October 29, 2002 — ADVANCING WOMEN IN SCIENCE AND ENGINEERING
Lecturer: Beverly K. Hartline, deputy director, Argonne National Laboratory
Date: Thurs. Nov. 7, 2002
Time: 2:30 p.m.
Place: Aline Wilmot Skaggs Biology Bldg. Auditorium, University of Utah.
FREE AND OPEN TO THE PUBLIC
Women are underrepresented in physical science and engineering professions in most countries. They become even scarcer as the level of education and responsibility rises. This talk will share highlights from the International Conference on Women in Physics, which brought together 300 physicists from 65 countries this past March. Hartline will emphasize actions that can improve the status of women in the physical sciences, thereby benefiting the science community and society as a whole.
Hartline joined Argonne National Laboratory as its deputy director in April 2001. She came to Argonne from Los Alamos National Laboratory, where she was deputy associate laboratory director for strategic and supporting research.
She previously served as assistant director for physical science and engineering at the White House Office of Science and Technology Policy (OSTP). In this position she was involved with policy, budget, human resources and major facilities associated with physical sciences, engineering, and mathematics research.

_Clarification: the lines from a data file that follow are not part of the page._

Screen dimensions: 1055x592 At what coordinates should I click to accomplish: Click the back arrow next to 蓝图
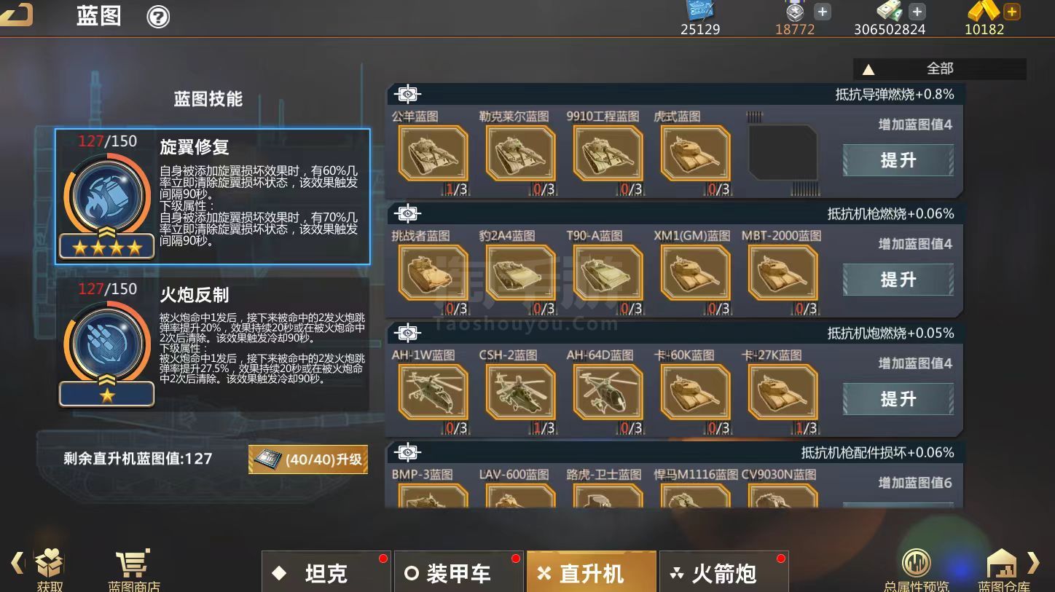click(16, 14)
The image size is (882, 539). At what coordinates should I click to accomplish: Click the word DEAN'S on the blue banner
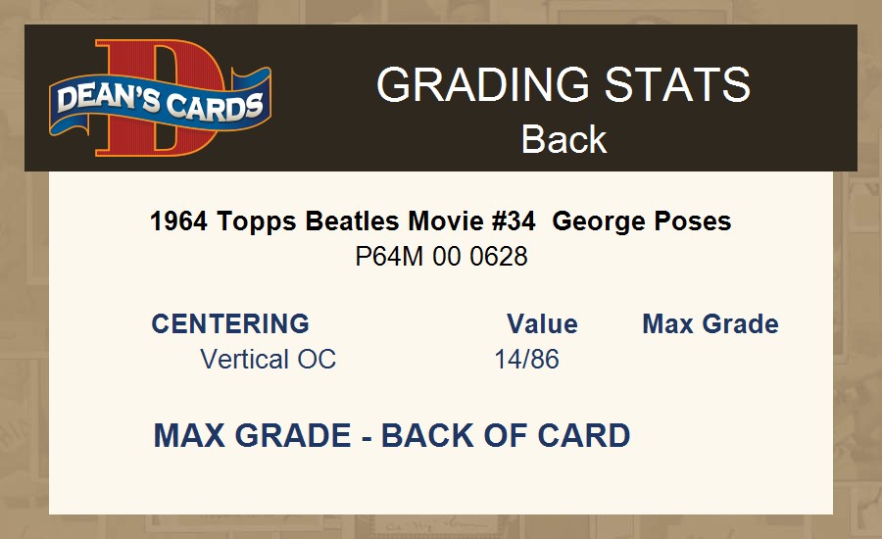click(x=101, y=101)
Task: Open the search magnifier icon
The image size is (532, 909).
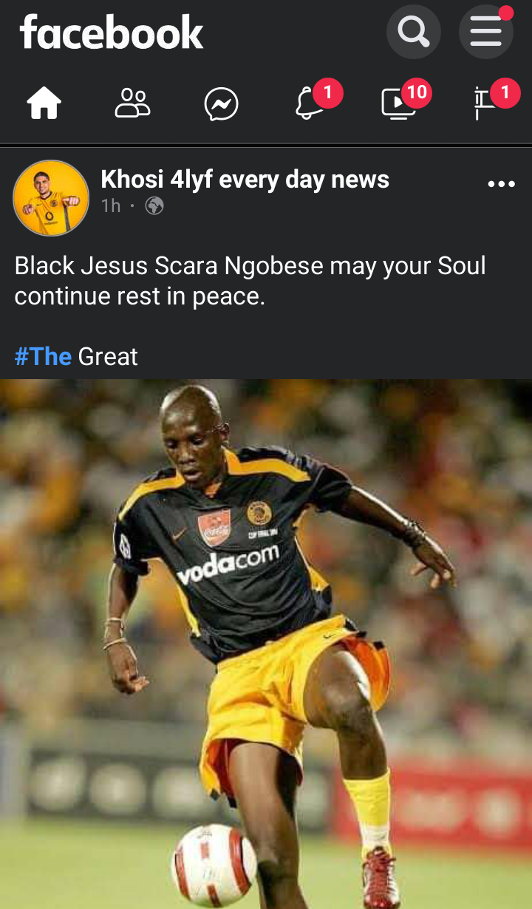Action: pos(414,32)
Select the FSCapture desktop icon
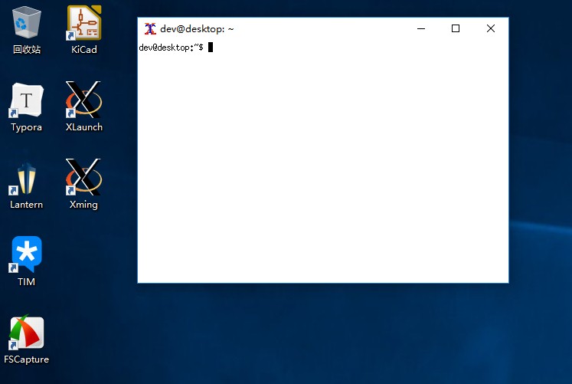The image size is (572, 384). pyautogui.click(x=27, y=333)
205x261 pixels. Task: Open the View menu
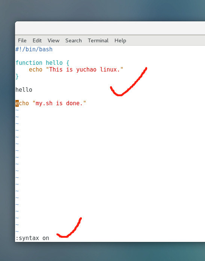(53, 40)
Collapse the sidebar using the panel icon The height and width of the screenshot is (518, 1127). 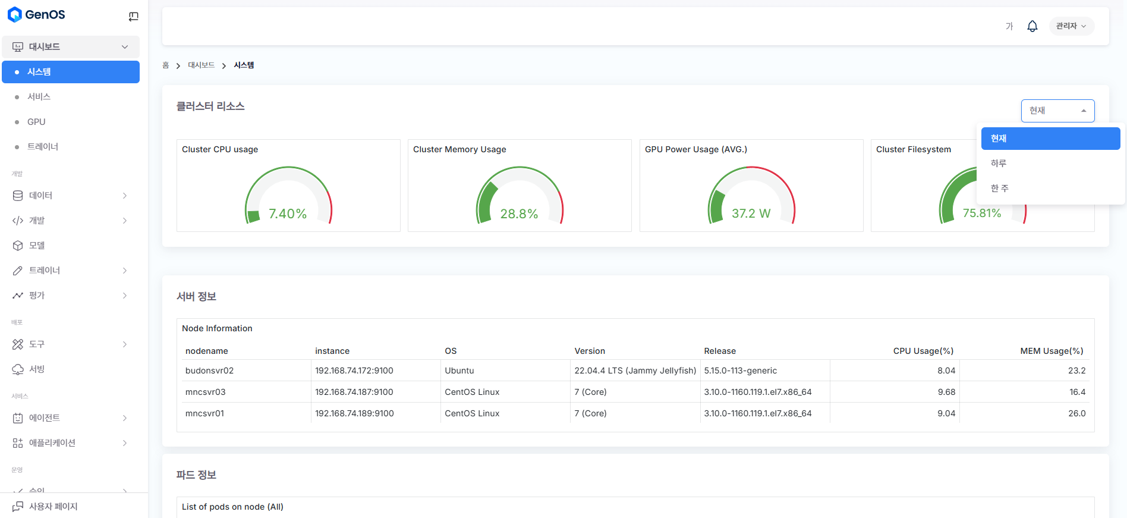133,17
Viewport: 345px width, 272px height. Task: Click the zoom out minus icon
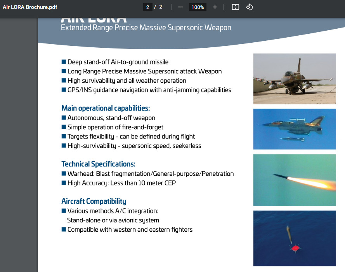pyautogui.click(x=180, y=7)
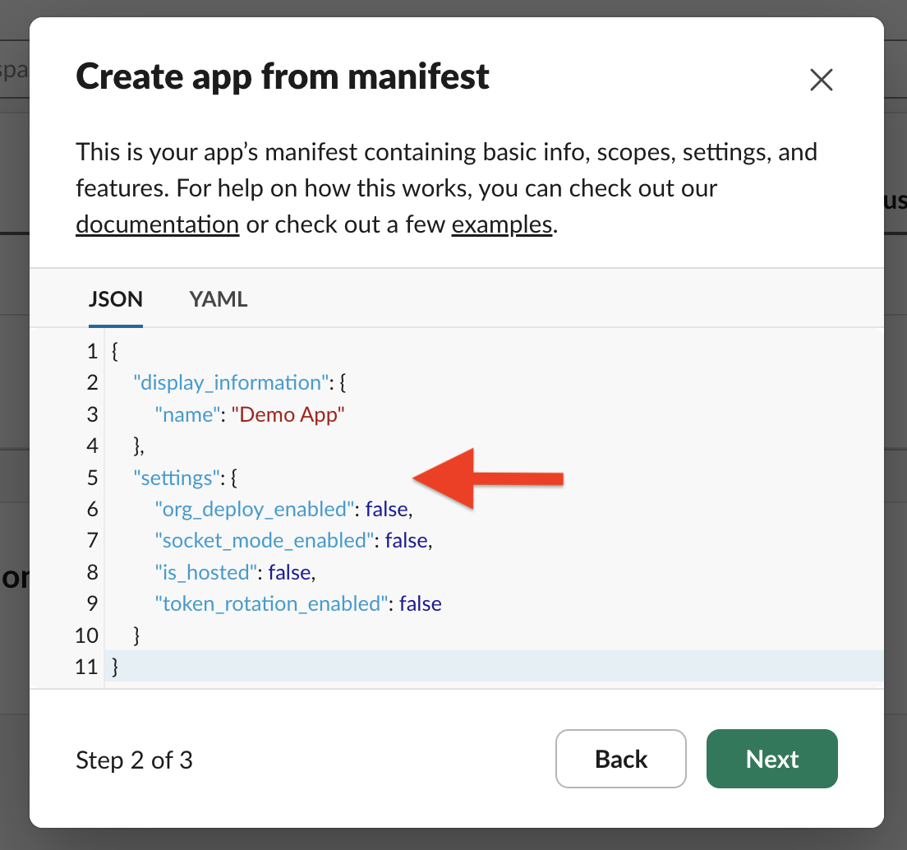This screenshot has width=907, height=850.
Task: Switch to the YAML tab
Action: [x=218, y=299]
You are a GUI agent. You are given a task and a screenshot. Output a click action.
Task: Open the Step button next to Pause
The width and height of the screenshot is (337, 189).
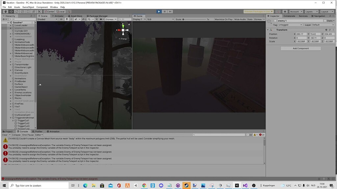pos(170,11)
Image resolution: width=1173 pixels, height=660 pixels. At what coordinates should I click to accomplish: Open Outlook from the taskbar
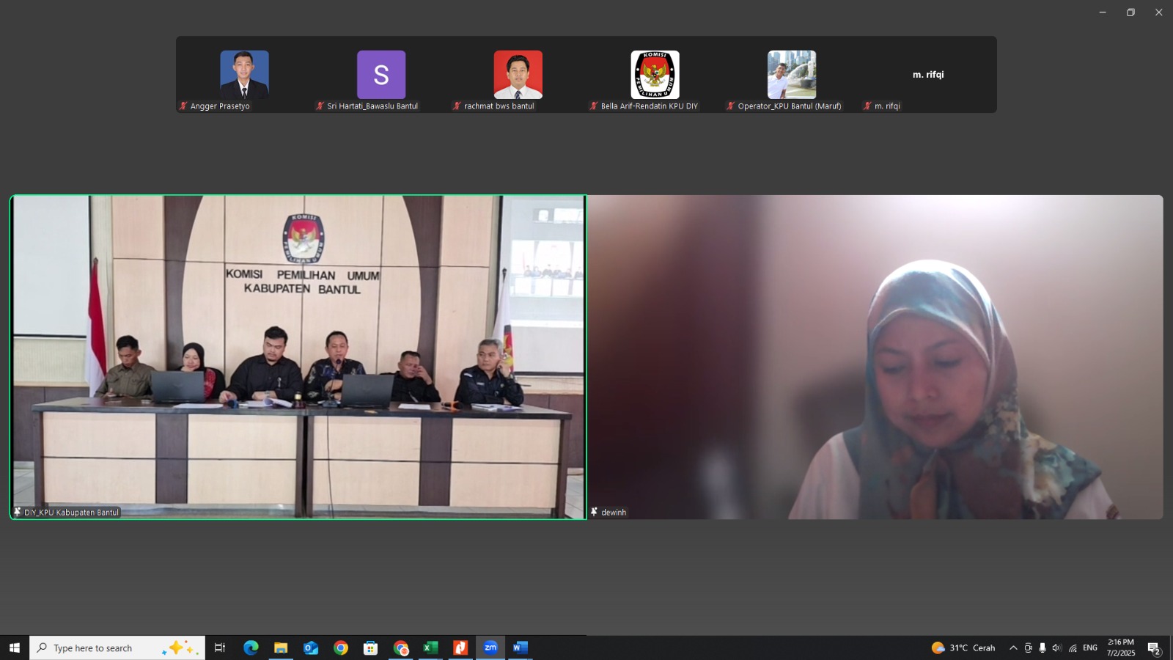(x=311, y=648)
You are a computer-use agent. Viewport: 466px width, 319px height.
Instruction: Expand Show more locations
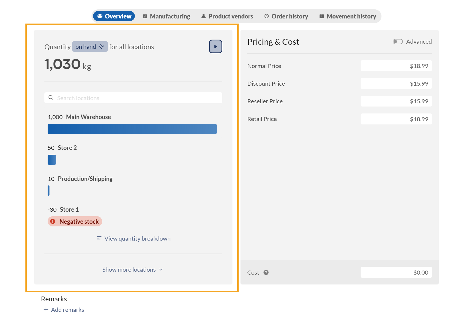tap(129, 269)
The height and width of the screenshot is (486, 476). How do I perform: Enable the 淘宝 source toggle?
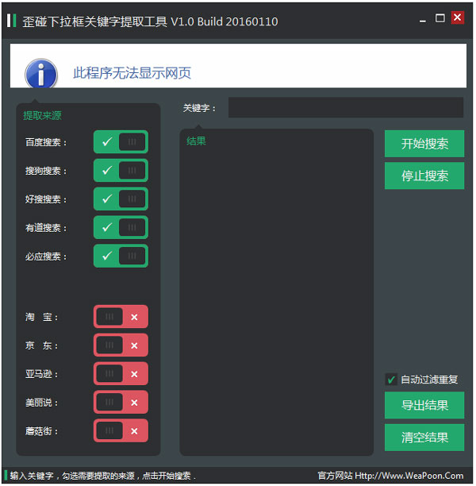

In addition, she was the OSTP lead for federal laboratories, scientific user facilities and the Government Performance and Results Act, and she provided staff support to the Energy Research and Development Panel of the President’s Committee of Advisors on Science and Technology.
She received her Ph.D. in geophysics from the University of Washington (1978), and her B.A. in chemistry and physics from Reed College in Portland, Ore. (1971).
Hartline’s lecture is the first in the new INTEL/ACCESS Distinguished Speaker’s Forum, which was made possible by a generous donation from the Intel Corporation, Salt Lake City, Utah. ACCESS is a University of Utah scholarship program for women in science and mathematics.